* [TASK DIRECTIONS]: Reproduce exactly the lines from the one containing "Tap the Android back navigation icon" through the last line of the data, both ends included.

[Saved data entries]
● ● ● ● ●

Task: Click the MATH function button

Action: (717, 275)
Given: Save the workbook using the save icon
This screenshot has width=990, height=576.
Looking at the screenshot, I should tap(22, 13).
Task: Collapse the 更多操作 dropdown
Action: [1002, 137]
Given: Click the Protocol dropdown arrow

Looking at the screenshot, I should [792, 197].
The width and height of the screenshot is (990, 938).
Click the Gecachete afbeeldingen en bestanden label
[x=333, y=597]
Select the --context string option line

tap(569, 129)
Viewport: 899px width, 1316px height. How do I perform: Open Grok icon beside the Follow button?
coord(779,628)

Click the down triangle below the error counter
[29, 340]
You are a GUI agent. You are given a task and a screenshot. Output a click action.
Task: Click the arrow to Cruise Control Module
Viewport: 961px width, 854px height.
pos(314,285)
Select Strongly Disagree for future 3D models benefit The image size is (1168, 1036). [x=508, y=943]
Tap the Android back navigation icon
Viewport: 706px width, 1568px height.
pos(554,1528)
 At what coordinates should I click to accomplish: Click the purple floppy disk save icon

● ● ● ● ●

* [ANSWER SECTION]:
Tap the Android back navigation icon
Viewport: 706px width, 1568px height.
pos(554,1528)
 At what coordinates should I click to accomplish: Click the purple floppy disk save icon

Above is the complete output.